A Language for Function Signature Representations

Richardson, Kyle

arXiv.org Artificial Intelligence 

Recent work in natural language processing has looked at learning text to code translation models using parallel pairs of text and code samples from example source code libraries (for a review, see Neubig (2016)). In particular, Richardson and Kuhn (2017a,b); Richardson et al. (2018) look at learning to translate short text descriptions to function signature representations as a first step towards modeling the semantics of function documentation. Examples pairs of docstring and function signature representations are shown in Figure 1; using such pairs, the goal is to learn a general model that can robustly translate a given description of a function to a formal representation of that function. Initially, these datasets were proposed as a synthetic resource for studying semantic parser induction (Mooney, 2007), or for building models that learn to translate text to formal meaning representations from parallel data (see Richardson et al. (2017) for a proposal on using these datasets for the inverse problem of data-to-text generation). To date, we have built around 45 API datasets across 11 popular programming languages (e.g., Python, Java, C, Scheme, Haskell, PHP) and 7 natural languages (see Richardson (2017)), each using an ad hoc rendering of the target function signature representations. In this brief note, we define a unified syntax for expressing these representations, as well as a systematic mapping into first-order logic and a small subject domain model. In doing this, we aim to answer the following question: what do these function signatures that are being learned actually mean, and how can they be used for solving more complex natural language understanding problems (for a similar idea, see Bos (2016))?
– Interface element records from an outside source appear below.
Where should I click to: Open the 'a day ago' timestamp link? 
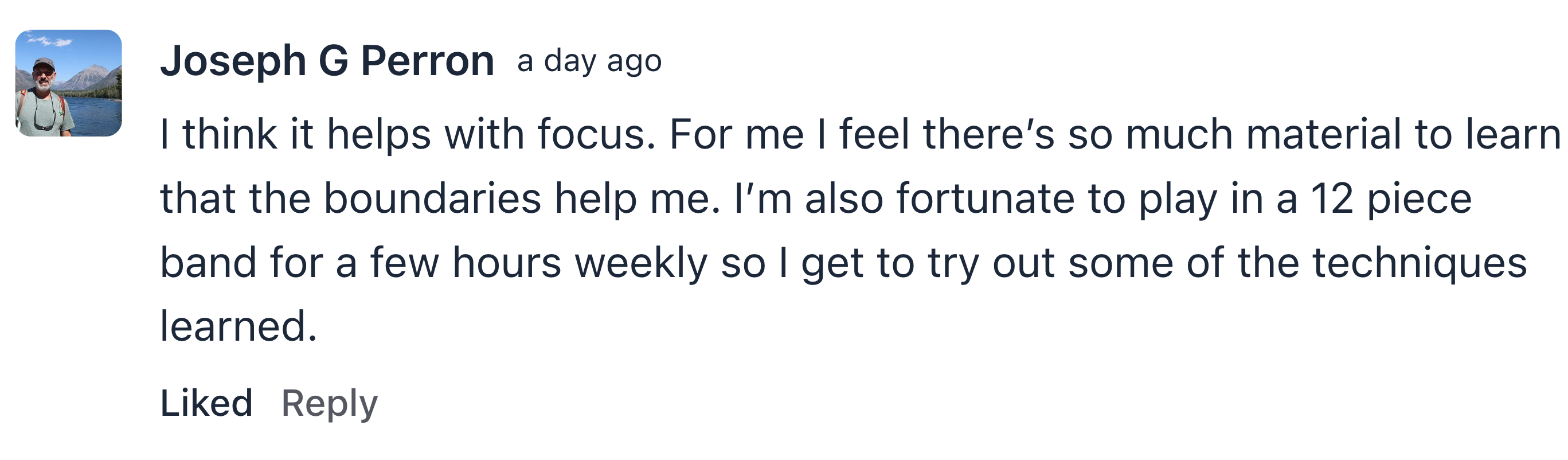pos(589,61)
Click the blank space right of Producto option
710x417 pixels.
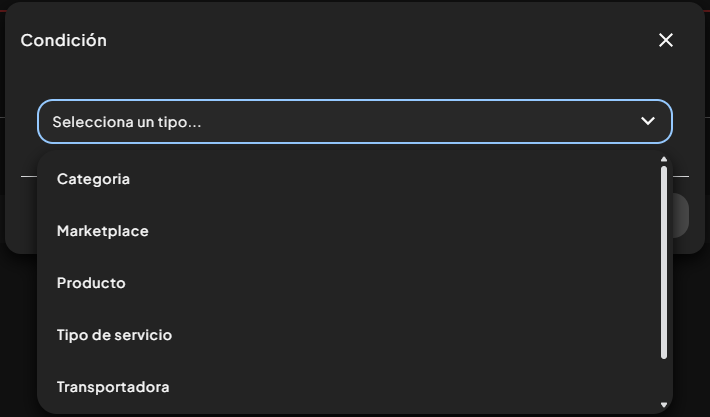389,283
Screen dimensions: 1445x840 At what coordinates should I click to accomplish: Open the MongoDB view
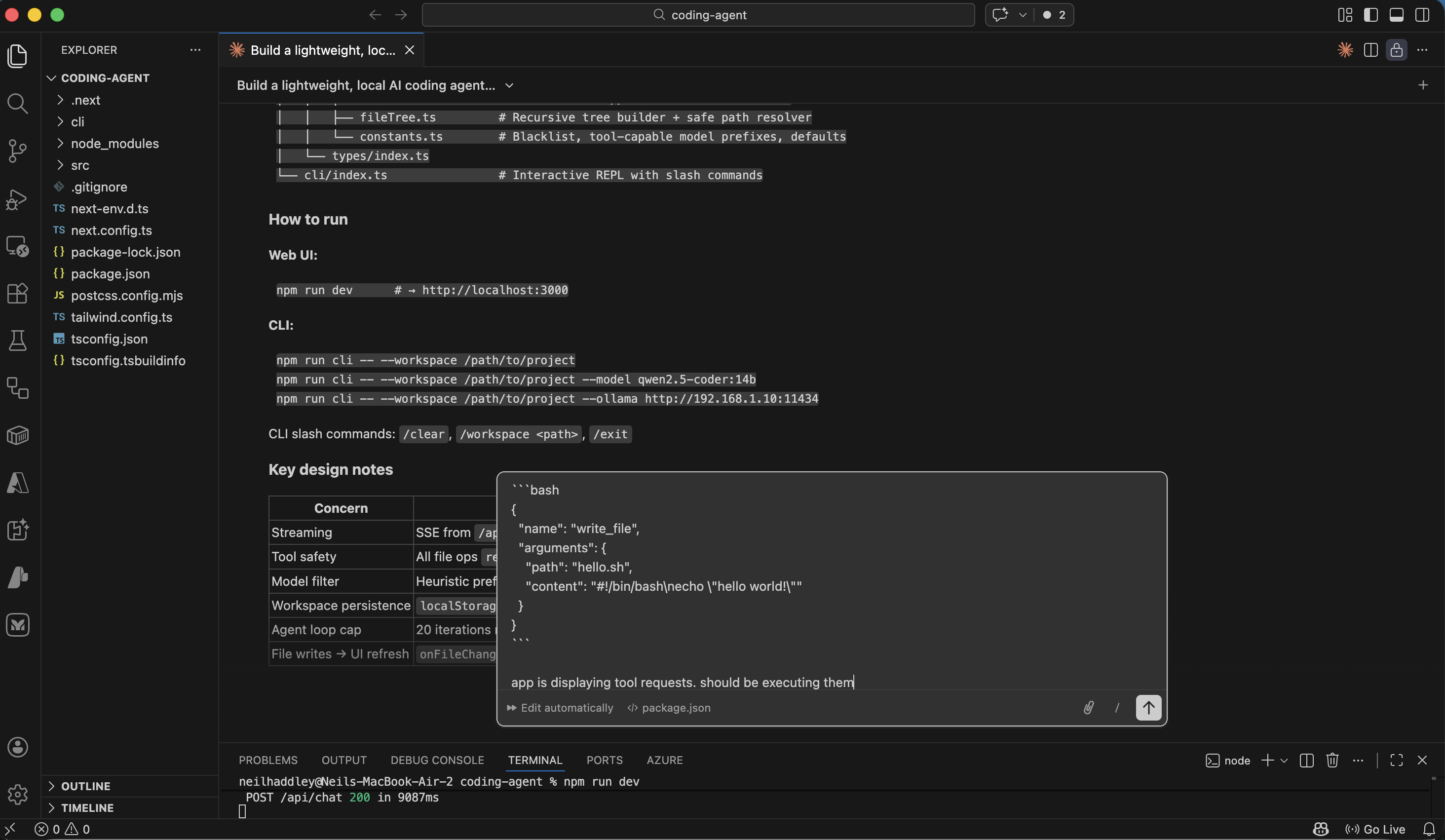coord(17,625)
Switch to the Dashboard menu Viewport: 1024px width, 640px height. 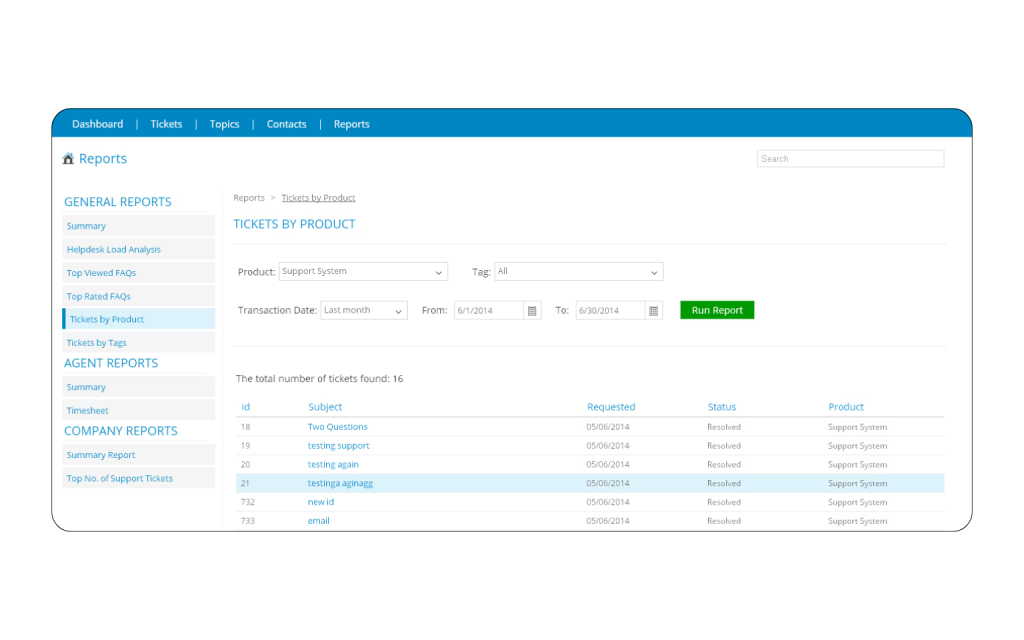97,123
By recasting the learned representations in terms of classical logic, the hope is that our datasets will in particular be made more accessible to studies on natural language based program synthesis (Raza et al., 2015) and natural language programming more generally. In what follows, we first define a general syntax for these representations, then discuss the mapping into logic and the various applications that motivate our particular approach and subject domain model.